__GIVEN TASK A__.
Answer these questions about the blog post below about visiting Auntie Eleanor. Label each answer (i), (ii), or (iii), one per line.
(i) How old is Auntie Eleanor now?
(ii) On what occasion, and in what year, had the writer last seen her before this visit?
(iii) Why did everyone use the back door of her house?
__GIVEN TASK B__. Can you summarize the blog post below about visiting Auntie Eleanor in two sentences?
__GIVEN TASK C__. Reproduce the passage of the blog post below about visiting Auntie Eleanor from "Auntie Eleanor is quite" up to and including "families and lives.".

__TEXT BLOCK__.
--- --- ---

Monday, June 30, 2008

Preserving the Family Stories



Here we are, Sis (second from left) and I (far right) visiting with our cousin, Susan (far left) and Auntie Eleanor (third from left, next to me) last fall in Little Compton, RI. The house behind us is Auntie Eleanor's and the roof - and siding shingles - look like they haven't been changed since I was a child, visiting her 50 years ago. Auntie Eleanor is 96 years old now, and to tell the truth, Sis and I hadn't seen her when we did this last "grand tour" for more than 20 years. Closer, actually, to 30. Omigosh! More than 30! The last time I saw Auntie Eleanor was at my Dad's funeral in 1974. She was just a spring chicken, then. She was very pleased to have us visit, and smiled happily as we sat there in her unchanged parlor - everything a little dusty, and with the dark patina of age. Her home, unlike my childhood recollections, is a very small "Cape Codder" - kitchen, pantry and bathroom across the back of the house with a central entranceway, and living room and dining room across the front separated by a small front entrance with stairs leading to four small upstairs bedrooms with low slanted ceilings. As children, we never went in the front door, and I don't believe anyone else ever used it, either. The house is situated at the bottom of a hill with a dirt/stone road running down to it. It's a family compound, really - a private road with only related folks allowed to build houses there. But, unlike the Kennedy compound, these house are quite modest, although those built more recently by grandchildren are a little more spacious and upscale, so to speak. But, there's still plenty of land between each house - land, and trees and lovely, lush and tangled shrubs, including a lot of wild grape vines and currant bushes. I remember Auntie Eleanor's currant jellies well, and with relish. But the reason we all used the back door at Auntie Eleanor's is because they built the house with it's back to the road. The front of the house just faces a narrow "front" yard surrounded by shrubs and bushes and the like, with only a small dirt path winding around to access the road at the back of the house. My cousin Susan and her husband have since built their house across from the "front" of Auntie Eleanor's, with plenty of space, bushes, trees and even a small field and driveway separating them.


Auntie Eleanor is quite fragile now, and her mind wanders a bit - she has forgotten that so many of her contemporaries have died, and she remembers visiting with so-and-so "last week" when it was really a few decades ago, but it was still really quite lovely to see her again, and lovely, if a little surprising, to see how unchanged her house is. I suspect it's because she wants it that way, because she certainly has grown children - some of whom are older than I am - whom I'm sure would oversee renovations if she wanted them done. But no, everything is the same - and considerably worse for the wear, but overflowing, I'm sure, with memories both good and bad, as with all families and lives.

--- --- ---

__DATA SHOWN__.
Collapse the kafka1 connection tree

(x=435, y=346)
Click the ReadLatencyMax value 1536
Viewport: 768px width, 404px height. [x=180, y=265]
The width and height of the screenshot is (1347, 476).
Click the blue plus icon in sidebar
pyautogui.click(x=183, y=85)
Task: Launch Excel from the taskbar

--- --- ---

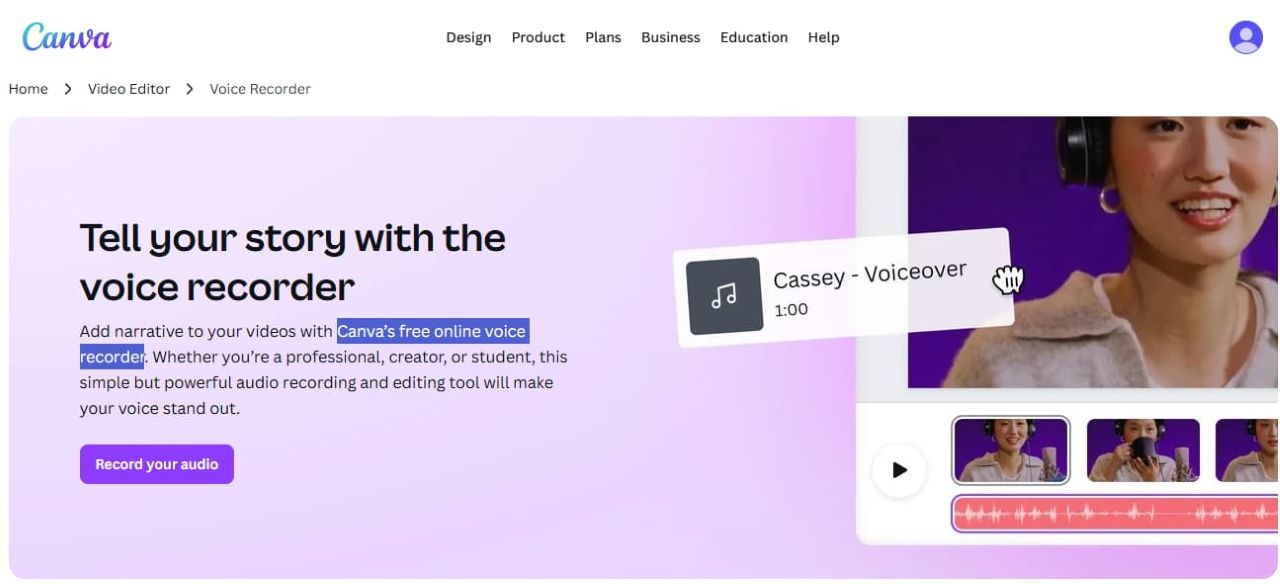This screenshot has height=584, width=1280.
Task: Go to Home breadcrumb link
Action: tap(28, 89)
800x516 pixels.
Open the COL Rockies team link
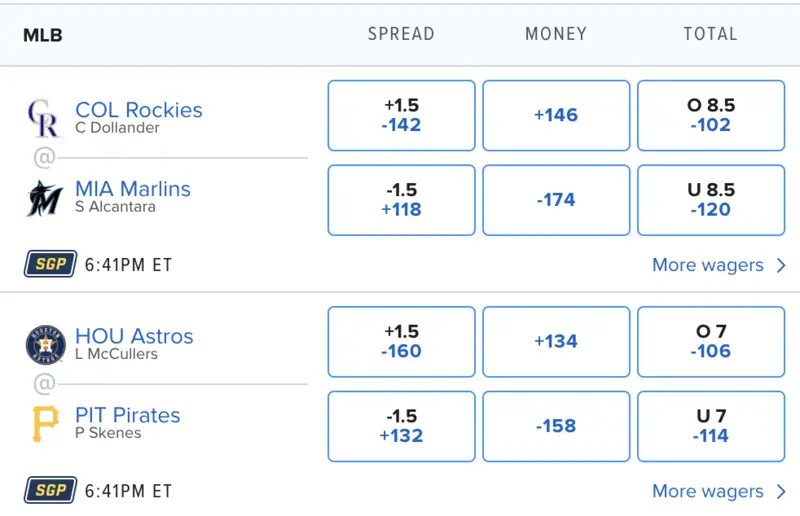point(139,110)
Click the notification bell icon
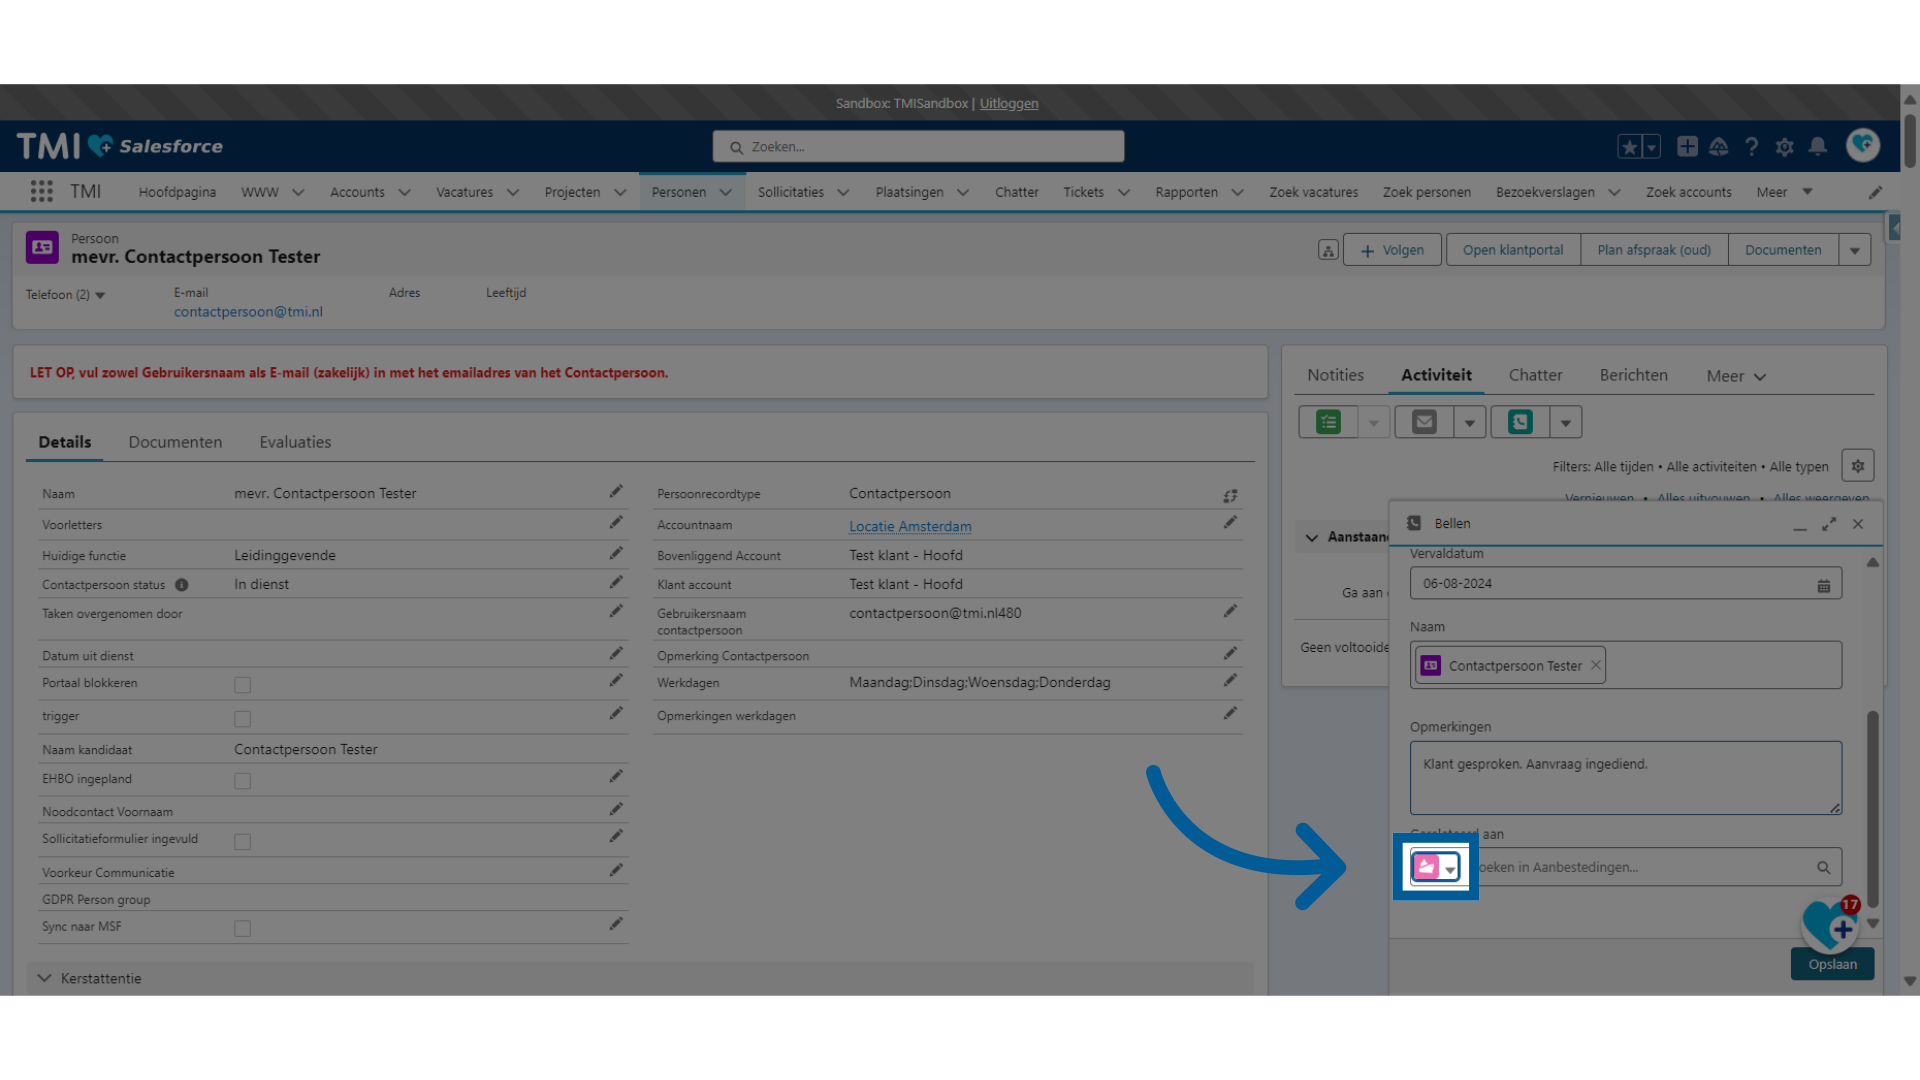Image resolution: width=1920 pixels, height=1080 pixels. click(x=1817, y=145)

--- --- ---

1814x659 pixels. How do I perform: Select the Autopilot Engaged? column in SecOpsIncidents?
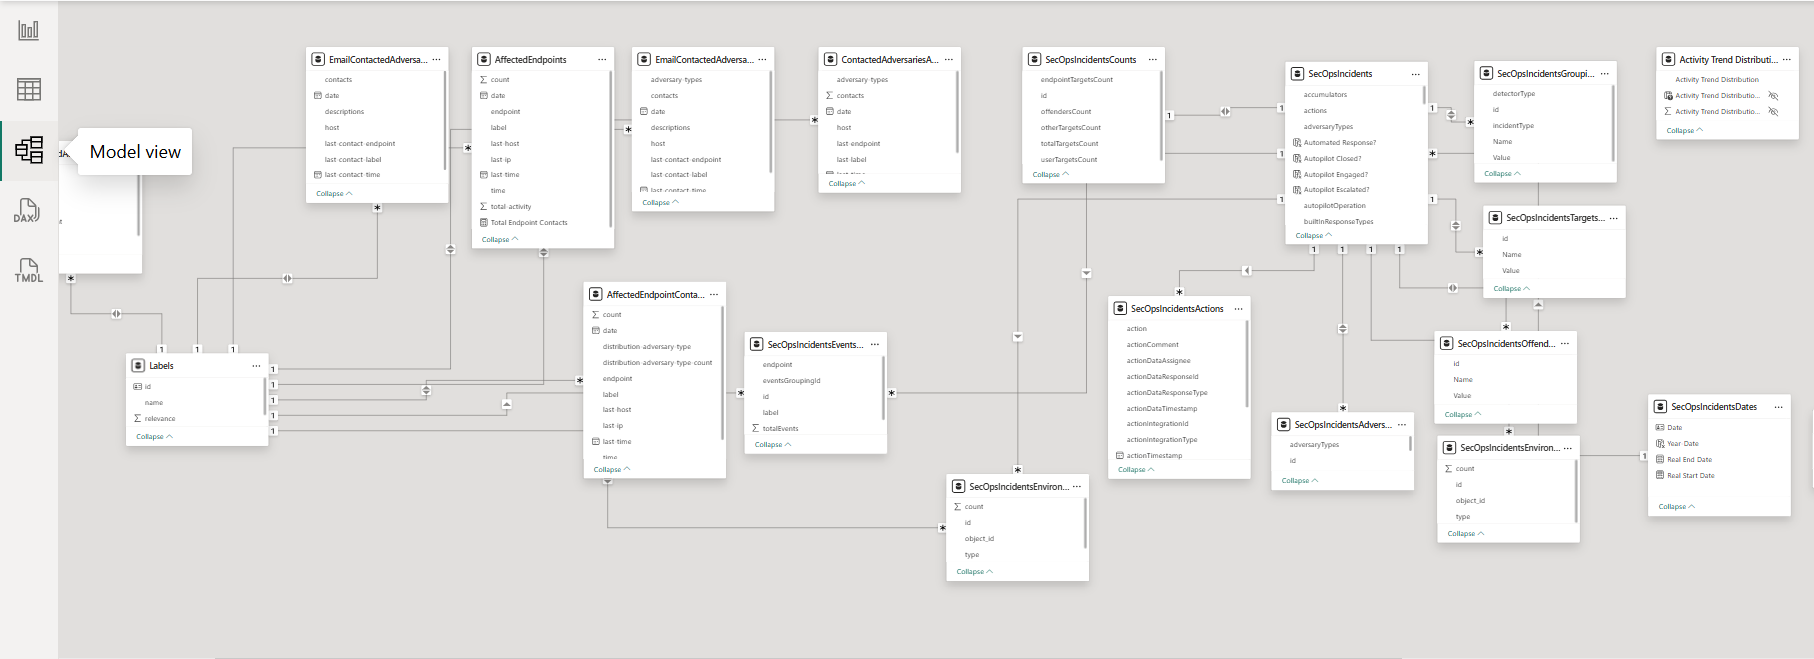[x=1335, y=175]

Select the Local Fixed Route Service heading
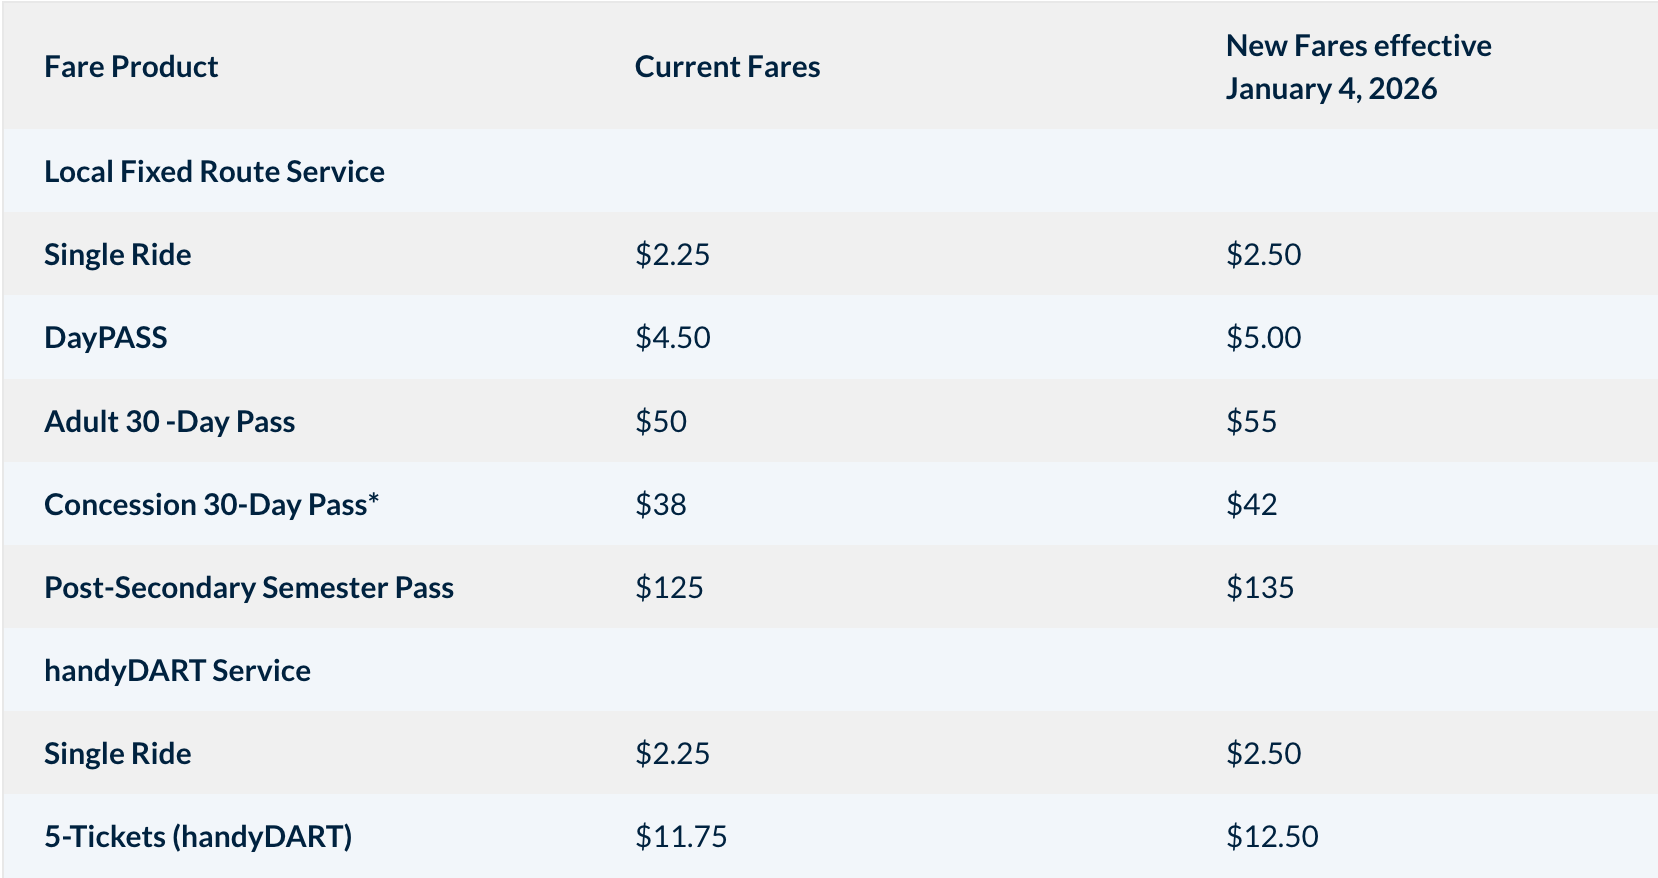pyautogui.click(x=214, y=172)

--- --- ---

__TASK ANSWER A__.
(i) She is 96 years old.
(ii) At the writer's Dad's funeral, in 1974.
(iii) Because the house was built with its back to the road.

__TASK ANSWER B__. Last fall the writer and Sis visited their cousin Susan and 96-year-old Auntie Eleanor in Little Compton, RI, whom they had not seen in more than 30 years, at her small Cape Codder in a family compound where everyone used the back door because the house's back faces the road. Auntie Eleanor is now fragile and her mind wanders, and her house is largely unchanged, which the writer suspects is because she wants it that way.

__TASK ANSWER C__.
Auntie Eleanor is quite fragile now, and her mind wanders a bit - she has forgotten that so many of her contemporaries have died, and she remembers visiting with so-and-so "last week" when it was really a few decades ago, but it was still really quite lovely to see her again, and lovely, if a little surprising, to see how unchanged her house is. I suspect it's because she wants it that way, because she certainly has grown children - some of whom are older than I am - whom I'm sure would oversee renovations if she wanted them done. But no, everything is the same - and considerably worse for the wear, but overflowing, I'm sure, with memories both good and bad, as with all families and lives.